→ ACTIVITY: Lines from the beginning of the data below through the one containing "Task: Click the red 4,389円 total amount" are to be printed exactly as they appear.

--- START ---

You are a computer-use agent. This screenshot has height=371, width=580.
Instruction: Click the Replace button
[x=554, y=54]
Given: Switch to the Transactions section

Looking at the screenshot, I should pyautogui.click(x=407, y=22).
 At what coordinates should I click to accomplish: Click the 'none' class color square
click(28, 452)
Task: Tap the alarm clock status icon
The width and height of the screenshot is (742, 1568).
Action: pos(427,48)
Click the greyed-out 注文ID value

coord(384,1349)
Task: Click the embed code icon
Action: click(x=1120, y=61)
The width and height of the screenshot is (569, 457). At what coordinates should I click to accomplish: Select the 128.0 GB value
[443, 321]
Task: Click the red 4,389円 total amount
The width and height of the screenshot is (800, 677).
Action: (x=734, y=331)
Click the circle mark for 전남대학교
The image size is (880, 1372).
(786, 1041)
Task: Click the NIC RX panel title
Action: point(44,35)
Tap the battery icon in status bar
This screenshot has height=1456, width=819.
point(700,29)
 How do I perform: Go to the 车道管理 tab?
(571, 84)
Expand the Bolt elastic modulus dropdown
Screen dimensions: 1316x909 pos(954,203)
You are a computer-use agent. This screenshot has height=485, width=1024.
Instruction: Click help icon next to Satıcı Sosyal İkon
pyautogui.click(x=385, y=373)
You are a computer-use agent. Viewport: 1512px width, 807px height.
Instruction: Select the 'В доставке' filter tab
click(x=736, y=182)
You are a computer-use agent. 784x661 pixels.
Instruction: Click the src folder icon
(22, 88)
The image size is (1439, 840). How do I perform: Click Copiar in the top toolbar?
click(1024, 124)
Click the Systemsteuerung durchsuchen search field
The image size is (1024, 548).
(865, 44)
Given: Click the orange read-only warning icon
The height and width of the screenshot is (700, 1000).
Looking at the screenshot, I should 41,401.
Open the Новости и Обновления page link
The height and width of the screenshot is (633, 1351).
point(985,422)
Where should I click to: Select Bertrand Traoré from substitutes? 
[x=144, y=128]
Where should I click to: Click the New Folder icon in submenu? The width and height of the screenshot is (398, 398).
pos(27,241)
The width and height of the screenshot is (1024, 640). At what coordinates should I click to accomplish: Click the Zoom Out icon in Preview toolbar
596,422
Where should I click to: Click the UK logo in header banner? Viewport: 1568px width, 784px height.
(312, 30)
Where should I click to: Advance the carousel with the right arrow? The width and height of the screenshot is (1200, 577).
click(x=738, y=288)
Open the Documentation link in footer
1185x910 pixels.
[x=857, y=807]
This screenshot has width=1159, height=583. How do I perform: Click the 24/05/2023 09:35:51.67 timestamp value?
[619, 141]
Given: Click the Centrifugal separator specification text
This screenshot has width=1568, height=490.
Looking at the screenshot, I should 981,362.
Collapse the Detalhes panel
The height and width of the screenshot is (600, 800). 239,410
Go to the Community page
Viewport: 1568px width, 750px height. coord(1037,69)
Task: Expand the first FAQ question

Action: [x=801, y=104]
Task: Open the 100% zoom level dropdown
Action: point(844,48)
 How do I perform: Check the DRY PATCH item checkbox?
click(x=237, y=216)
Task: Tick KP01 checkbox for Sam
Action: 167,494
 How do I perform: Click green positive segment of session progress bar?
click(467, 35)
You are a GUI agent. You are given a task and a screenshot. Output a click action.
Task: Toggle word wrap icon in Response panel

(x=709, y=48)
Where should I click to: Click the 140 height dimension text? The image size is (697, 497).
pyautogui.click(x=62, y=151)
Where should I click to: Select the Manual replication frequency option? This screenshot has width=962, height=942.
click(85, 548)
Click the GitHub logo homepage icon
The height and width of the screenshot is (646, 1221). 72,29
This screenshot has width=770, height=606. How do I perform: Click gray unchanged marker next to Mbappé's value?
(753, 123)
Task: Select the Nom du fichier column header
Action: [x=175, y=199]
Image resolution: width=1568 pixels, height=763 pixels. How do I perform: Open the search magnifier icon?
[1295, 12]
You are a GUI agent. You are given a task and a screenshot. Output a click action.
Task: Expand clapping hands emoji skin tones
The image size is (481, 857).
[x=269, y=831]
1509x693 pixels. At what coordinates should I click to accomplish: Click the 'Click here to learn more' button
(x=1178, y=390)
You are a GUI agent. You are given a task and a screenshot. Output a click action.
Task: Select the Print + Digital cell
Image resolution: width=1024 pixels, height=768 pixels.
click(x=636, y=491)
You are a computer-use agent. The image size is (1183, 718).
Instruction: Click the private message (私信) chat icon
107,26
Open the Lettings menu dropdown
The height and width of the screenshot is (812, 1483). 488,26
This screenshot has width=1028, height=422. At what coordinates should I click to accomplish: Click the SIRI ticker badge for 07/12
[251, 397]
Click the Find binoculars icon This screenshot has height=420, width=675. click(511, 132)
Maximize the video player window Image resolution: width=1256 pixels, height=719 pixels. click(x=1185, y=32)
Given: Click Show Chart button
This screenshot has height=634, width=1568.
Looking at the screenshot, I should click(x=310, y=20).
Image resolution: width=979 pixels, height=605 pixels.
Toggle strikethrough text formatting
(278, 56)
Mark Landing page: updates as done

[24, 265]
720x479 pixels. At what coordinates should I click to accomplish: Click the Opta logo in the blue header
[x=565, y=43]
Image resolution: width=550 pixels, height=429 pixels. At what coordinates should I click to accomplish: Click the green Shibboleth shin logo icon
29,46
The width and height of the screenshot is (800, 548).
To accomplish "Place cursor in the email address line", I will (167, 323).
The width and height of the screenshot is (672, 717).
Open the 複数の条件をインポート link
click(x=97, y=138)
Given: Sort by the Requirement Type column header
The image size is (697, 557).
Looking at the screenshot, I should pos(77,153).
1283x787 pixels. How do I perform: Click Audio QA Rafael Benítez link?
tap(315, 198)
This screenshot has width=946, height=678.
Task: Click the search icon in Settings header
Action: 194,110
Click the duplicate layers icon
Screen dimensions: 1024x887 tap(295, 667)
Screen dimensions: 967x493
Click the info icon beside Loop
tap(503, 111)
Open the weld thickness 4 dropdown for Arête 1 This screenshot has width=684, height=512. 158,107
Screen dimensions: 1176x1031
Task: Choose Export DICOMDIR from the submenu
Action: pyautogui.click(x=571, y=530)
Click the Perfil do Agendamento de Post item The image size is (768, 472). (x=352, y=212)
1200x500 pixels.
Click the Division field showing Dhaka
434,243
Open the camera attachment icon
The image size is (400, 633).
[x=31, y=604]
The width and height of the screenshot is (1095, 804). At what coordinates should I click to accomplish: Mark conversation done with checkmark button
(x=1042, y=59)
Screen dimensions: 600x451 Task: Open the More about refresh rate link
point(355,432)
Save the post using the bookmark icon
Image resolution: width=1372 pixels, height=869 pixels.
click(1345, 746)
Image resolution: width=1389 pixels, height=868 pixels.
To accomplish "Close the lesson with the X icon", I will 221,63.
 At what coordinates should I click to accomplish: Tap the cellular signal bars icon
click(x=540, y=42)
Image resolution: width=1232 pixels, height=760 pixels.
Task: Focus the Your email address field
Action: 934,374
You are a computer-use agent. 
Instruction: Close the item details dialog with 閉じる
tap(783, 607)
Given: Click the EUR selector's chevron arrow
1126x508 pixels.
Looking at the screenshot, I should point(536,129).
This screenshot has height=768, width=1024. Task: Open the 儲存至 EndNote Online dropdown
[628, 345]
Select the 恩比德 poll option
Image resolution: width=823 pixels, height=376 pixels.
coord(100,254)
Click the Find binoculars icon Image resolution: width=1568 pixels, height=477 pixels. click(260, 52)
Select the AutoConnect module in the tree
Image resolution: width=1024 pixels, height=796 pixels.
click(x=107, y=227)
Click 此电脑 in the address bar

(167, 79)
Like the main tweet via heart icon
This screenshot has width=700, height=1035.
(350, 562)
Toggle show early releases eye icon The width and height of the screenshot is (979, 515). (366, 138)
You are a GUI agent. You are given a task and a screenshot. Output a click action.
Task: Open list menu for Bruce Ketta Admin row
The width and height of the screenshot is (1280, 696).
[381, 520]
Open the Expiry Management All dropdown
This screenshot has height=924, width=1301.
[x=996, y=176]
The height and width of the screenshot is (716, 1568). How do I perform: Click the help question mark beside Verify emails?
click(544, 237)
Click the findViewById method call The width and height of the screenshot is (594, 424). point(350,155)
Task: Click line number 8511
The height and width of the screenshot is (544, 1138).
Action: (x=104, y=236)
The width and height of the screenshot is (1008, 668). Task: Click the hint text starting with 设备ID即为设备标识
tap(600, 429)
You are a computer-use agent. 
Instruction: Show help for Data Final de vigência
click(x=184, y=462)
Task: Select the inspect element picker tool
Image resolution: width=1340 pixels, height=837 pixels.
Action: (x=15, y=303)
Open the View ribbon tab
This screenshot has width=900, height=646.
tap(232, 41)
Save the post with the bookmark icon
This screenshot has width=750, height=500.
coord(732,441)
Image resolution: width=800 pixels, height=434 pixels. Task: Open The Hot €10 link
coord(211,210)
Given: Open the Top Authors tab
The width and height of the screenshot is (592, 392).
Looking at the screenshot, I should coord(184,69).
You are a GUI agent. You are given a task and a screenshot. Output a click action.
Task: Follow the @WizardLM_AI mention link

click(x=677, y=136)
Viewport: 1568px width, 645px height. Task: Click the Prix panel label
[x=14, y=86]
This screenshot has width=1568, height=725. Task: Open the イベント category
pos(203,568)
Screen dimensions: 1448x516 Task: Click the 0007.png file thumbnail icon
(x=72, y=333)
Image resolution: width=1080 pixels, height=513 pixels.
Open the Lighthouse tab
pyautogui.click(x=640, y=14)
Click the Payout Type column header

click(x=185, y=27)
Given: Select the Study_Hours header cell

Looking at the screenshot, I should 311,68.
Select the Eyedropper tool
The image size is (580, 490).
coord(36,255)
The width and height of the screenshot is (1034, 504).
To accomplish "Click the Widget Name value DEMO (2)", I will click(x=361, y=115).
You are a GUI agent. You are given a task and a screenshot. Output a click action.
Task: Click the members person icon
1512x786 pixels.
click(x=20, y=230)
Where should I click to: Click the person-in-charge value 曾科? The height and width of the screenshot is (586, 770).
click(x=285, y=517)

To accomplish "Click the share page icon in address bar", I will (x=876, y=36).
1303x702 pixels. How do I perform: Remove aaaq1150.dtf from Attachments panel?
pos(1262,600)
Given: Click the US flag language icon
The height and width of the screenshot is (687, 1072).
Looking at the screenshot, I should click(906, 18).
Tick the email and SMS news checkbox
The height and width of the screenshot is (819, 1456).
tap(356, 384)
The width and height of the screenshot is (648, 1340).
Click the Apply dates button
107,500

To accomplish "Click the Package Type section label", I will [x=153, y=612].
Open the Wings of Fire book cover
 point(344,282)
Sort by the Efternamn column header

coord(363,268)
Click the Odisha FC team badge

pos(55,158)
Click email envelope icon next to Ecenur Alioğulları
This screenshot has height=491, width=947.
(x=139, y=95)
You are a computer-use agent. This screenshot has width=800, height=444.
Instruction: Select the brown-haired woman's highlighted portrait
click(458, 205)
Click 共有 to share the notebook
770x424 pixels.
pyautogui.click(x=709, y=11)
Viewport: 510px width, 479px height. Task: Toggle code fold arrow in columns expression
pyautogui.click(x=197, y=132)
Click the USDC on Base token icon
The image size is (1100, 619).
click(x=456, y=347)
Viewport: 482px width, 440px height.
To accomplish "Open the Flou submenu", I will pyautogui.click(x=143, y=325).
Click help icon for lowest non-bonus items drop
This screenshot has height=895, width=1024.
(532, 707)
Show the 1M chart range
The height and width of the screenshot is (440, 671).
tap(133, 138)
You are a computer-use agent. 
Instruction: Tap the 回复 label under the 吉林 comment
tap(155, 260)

--- END ---

→ RESULT OF THIS TASK:
You are a computer-use agent. This screenshot has height=371, width=580.
Instruction: Click the Replace button
[x=554, y=54]
Given: Switch to the Transactions section

Looking at the screenshot, I should pyautogui.click(x=407, y=22).
 At what coordinates should I click to accomplish: Click the 'none' class color square
click(28, 452)
Task: Tap the alarm clock status icon
The width and height of the screenshot is (742, 1568).
Action: pos(427,48)
Click the greyed-out 注文ID value

coord(384,1349)
Task: Click the embed code icon
Action: click(x=1120, y=61)
The width and height of the screenshot is (569, 457). At what coordinates should I click to accomplish: Select the 128.0 GB value
[443, 321]
Task: Click the red 4,389円 total amount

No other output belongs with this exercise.